Excerpted passage:
- - - - -
I’ve been working with the Hailo-8 AI accelerator on a driver-warning system for the past few months. The goal is to detect objects of interest (cars, pedestrians, etc.) with two Raspberry Pi Camera Module 3 units, estimate their distance, and sound a buzzer if they encroach on a safe following distance (we calculate that as half the vehicle’s speed in meters, fed from an OBD-II reader).
I considered two depth-estimation methods:
- Stereo inference within a single frame (e.g. StereoNet), but its ~10 fps throughput is too low for real-time warning.
- Detecting the same object in two independent camera streams and computing distance from the midpoint of their bounding boxes.
So far I’ve implemented single-camera detection in custom Python code (haven’t yet mastered GStreamer), but I haven’t found a model for multi-stream detection . Since I’ll be running multiple inference modules concurrently, I also need a Python-based scheduling framework—any pointer to good documentation would be welcome.
Hardware: Raspberry Pi 5, Hailo-8 (upgraded from Hailo-8L), buzzer.
Hi shashi,
I already work with degirum one of my project (unlocking&locking door usingface det and rec) However i couldn’t find anything for this project. I need the track the same object in 2 separate frame. Or any other method for this project.
@Furkan_Ayan,
We have dgstreams (aka gizmos) lightweight Python-based scheduling framework in our degirum_tools package (this is not PySDK, it is extension of PySDK).
We just released documentation: Streams | DeGirum Docs
But for your task I think the best approach would be just to use zip of two predict_batch() calls. Something like this:
import degirum as dg
import degirum_tools
zoo = dg.connect(dg.CLOUD, "degirum/models_hailort", "<your token>")
# or you can use local inference: zoo = dg.connect(dg.LOCAL, zoo_path)
- - - - -
Given data:

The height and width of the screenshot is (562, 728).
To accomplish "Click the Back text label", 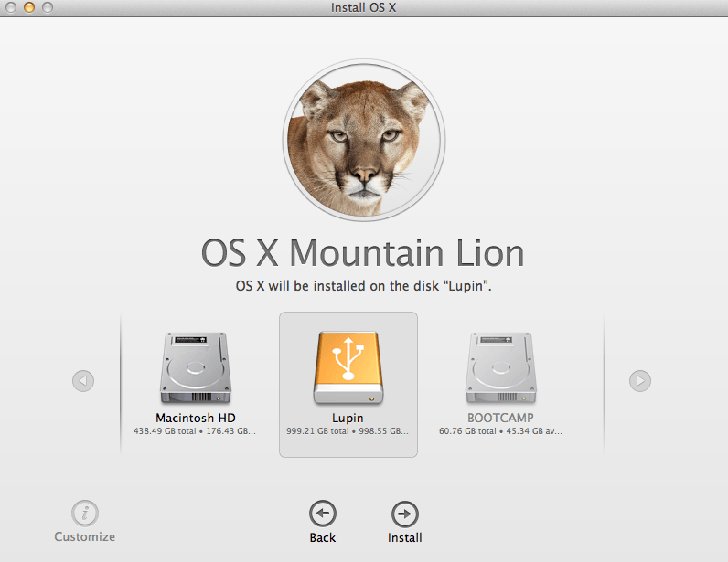I will click(322, 537).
- - - - -
What is expected:
Pick up the forum thread on the Hailo-8 driver-warning system at the point where it stops, and keep going. The material has no connection to the forum thread about the Hailo-8 driver-warning system.

Answer to the exercise:
videos = ["images/Traffic.mp4", "images/Traffic.mp4"]
# or you can have rtsp URL or integer indexes of local cams here
# Load an object detection models, one per video source; use the same model
models = [
zoo.load_model("yolov8n_relu6_car--640x640_quant_hailort_hailo8_1")
for _ in range(len(videos))
]
# adjust model name as necessary
for r1, r2 in zip(
degirum_tools.predict_stream(models[0], videos[0]),
degirum_tools.predict_stream(models[1], videos[1]),
):
pass
# here you have r1.results and r2.results -- lists of detected objects with bboxes and scores:
# r1.results[i]["bbox"] is the [x1,y1,x2,y2] list of bbox coordinates
# you need to match them between images and make your calculations
But please be advised that edge-quality object detection models are noisy, meaning that the same object (even not moving) on two consecutive frames may be detected with different bbox coordinates or even not detected at all (score may fall below confidence threshold). This means that you need to implement robust bbox matching and smoothing. Approaches are:
- Do temporal smoothing/filtering of bbox coordinates using either Kalman filter or some low-pass filter. This helps reject frame-to-frame noise. To do this you need to apply object tracking first (like BYTETrack etc.)
- Average over region: instead of just taking the center point of bbox, match several pixels inside the matched bounding boxes then compute disparity per sample then average or median.
- Discard far away bboxes (with small disparity)
- Use most consistent region (like the bottom center for cars on the road)